CVE-2022-30768 is a Stored Cross Site Scripting (XSS) vulnerability identified in ZoneMinder version 1.36.12. ZoneMinder is an open-source video surveillance software platform widely used for security camera management. The vulnerability arises from improper sanitization of the Username field, which allows an attacker to inject malicious HTML or JavaScript code. This malicious code is then stored and executed when an Admin user or any non-Admin user with permission to view other logged-in users clicks on the Logout function. This attack vector differs from the earlier CVE-2019-7348 vulnerability affecting ZoneMinder, requiring a distinct exploitation method. The vulnerability has a CVSS 3.1 base score of 5.4, indicating a medium severity level. The attack complexity is low, requiring only privileges to log in (PR:L) and user interaction (UI:R) to trigger the exploit. The scope is changed (S:C), meaning the vulnerability affects resources beyond the initially vulnerable component. The impact affects confidentiality and integrity but not availability. Specifically, an attacker can execute arbitrary scripts in the context of the victim's browser session, potentially leading to session hijacking, unauthorized actions, or data leakage within the ZoneMinder platform. No known exploits in the wild have been reported, and no official patches or vendor advisories are currently linked. The vulnerability is classified under CWE-79 (Improper Neutralization of Input During Web Page Generation), a common web application security flaw. Given ZoneMinder's role in security monitoring, exploitation could undermine trust in surveillance data and platform integrity.
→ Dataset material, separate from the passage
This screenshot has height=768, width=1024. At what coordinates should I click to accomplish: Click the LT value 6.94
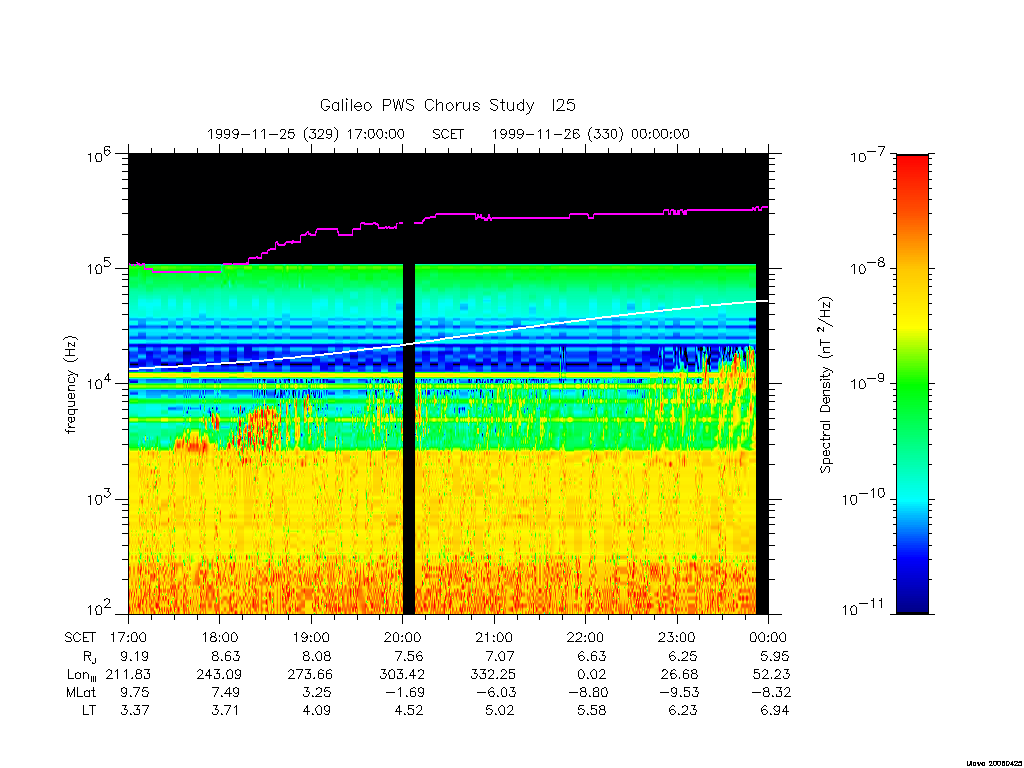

For European organizations using ZoneMinder, particularly those managing physical security infrastructure, this vulnerability poses a risk to the confidentiality and integrity of surveillance management operations. An attacker exploiting this flaw could execute malicious scripts that hijack admin sessions or manipulate user data, potentially disabling or altering surveillance configurations unnoticed. This could lead to unauthorized access to sensitive video feeds or logs, undermining security monitoring and incident response. Organizations in critical infrastructure sectors (e.g., transportation, energy, government facilities) relying on ZoneMinder for surveillance are at heightened risk, as compromise could facilitate broader attacks or physical security breaches. Additionally, the vulnerability could be leveraged for lateral movement within internal networks if attackers gain footholds via compromised user sessions. The requirement for user interaction (clicking Logout) limits automated exploitation but does not eliminate risk, especially in environments with many users or where social engineering is feasible. The medium CVSS score reflects moderate impact; however, the strategic importance of surveillance systems in security-sensitive European sectors elevates the practical risk. Lack of patches or mitigations increases exposure duration. Organizations with compliance obligations under GDPR must also consider potential data protection implications if surveillance data confidentiality is compromised.

1. Immediate mitigation should include restricting ZoneMinder user privileges to the minimum necessary, especially limiting which users can view other logged-in users and perform logout actions. 2. Implement strict input validation and output encoding on the Username field to prevent injection of malicious scripts; if possible, apply web application firewall (WAF) rules to detect and block suspicious payloads targeting this field. 3. Educate users, particularly administrators, to be cautious when clicking logout links and to report any unusual behavior or interface anomalies. 4. Monitor ZoneMinder logs for unusual activity patterns, such as unexpected logout events or anomalous user behavior, which could indicate exploitation attempts. 5. If feasible, isolate ZoneMinder instances within segmented network zones to limit potential lateral movement from compromised sessions. 6. Regularly check for vendor updates or community patches addressing this vulnerability and apply them promptly once available. 7. Consider deploying Content Security Policy (CSP) headers to restrict execution of unauthorized scripts within the ZoneMinder web interface. 8. Conduct periodic security assessments and penetration tests focusing on web application vulnerabilities to identify and remediate similar issues proactively.